Environmentalists are loving this effort to discourage cars. “The more you want to look like L.A. or Houston, the more parking you require,” says Donald Shoup, professor of urban planning at UCLA and an expert on parking. “The more you aspire to be a great city, the more you should aspire to do this kind of thing.”
Drivers who whip along the Bayview extension this morning will see a familiar sight: dozens of cars parked along the side of the road. The Brick Works’ lack of parking has not deterred drivers completely. The illegal parkers are a source of anxiety for Evergreen because of safety concerns. Meanwhile, they’re a boon to the city’s coffers when parking enforcement officers show up and hand out piles of tickets.
Plitt admits that merely having scant parking doesn’t automatically convert drivers to alternative transit users: “Many people will stop coming because they’re so connected to their cars.” Likewise, the streets around Wychwood Barns are crammed with cars every Saturday while the lengthy row of bike racks is half empty.
There’s no denying that limited parking is having limited success at these venues. As for the condo? Joe D’Abramo, the city’s acting director of zoning and environmental planning, says Torontonians drive less, but many still own cars. “You may not choose to drive your car, but that car, like yourself, at the end of the day has to have a place to call home.”
While many initial buyers at 426 University may be car-less, over time, some may acquire vehicles to drive to a new job orto shuttle a growing family. Many units will be rented out to Ryerson and University of Toronto students who may luck in to hand-me-down vehicles from parents.
“If you don’t have a place, you’ll find a place,” D’Abramo says. In New York, lack of spots in apartment buildings has led to more private lots that use stackers to pack cars in four-high.

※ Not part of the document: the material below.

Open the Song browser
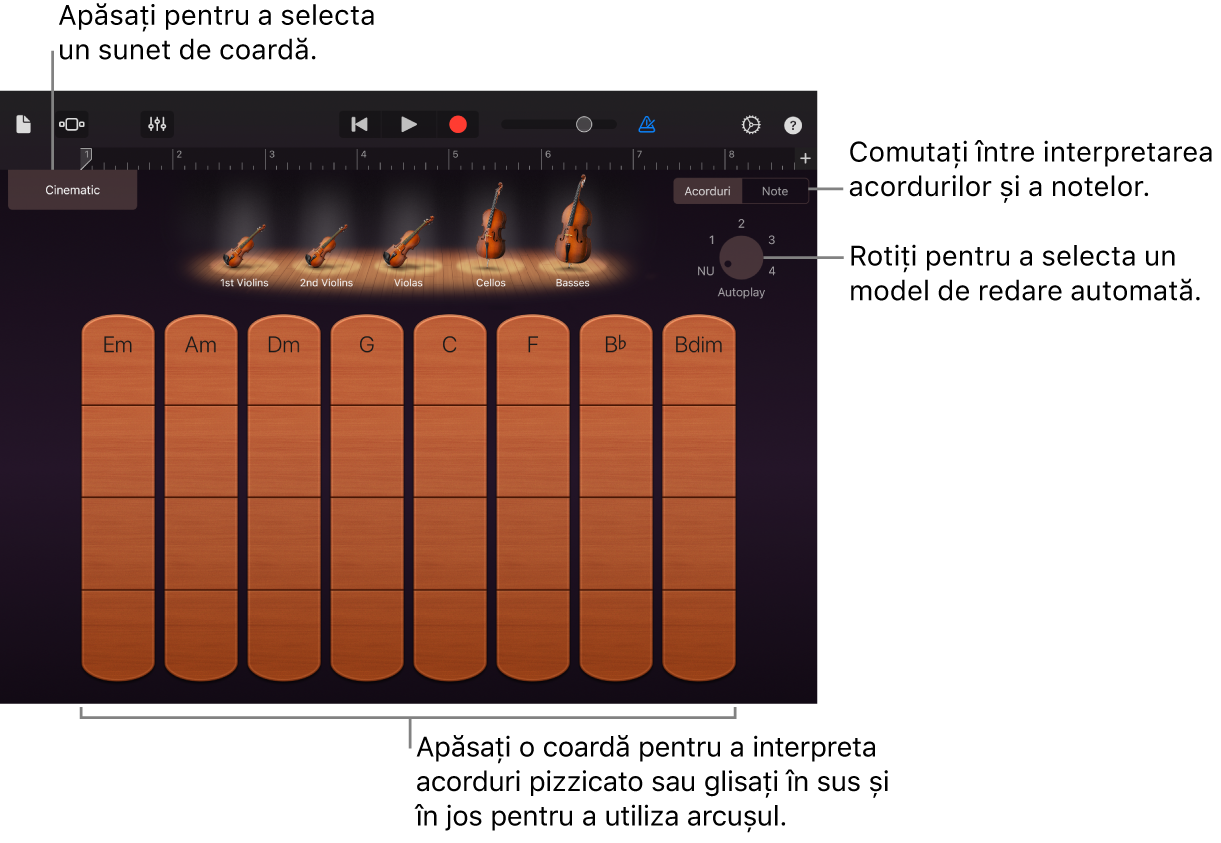Image resolution: width=1221 pixels, height=843 pixels. [x=23, y=124]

But this is just one condo in a parking-rich part of town — it’s not like half the city’s high-rises have no spots for cars. However, parking requirements will soon catch up with our rejigged relationship with the car: The city is revising its standards and downtown locales will be asked to provide fewer spots starting in early 2010.
For now, with Tribute’s new building likely moving ahead, we’ll see if the units sell. Deveaux says the office has already been flooded with calls, and it makes sense: It’s a great location, the units will be relatively cheap and Tribute will be tossing in AutoShare memberships. Although we love our wheels, we also love saving a buck.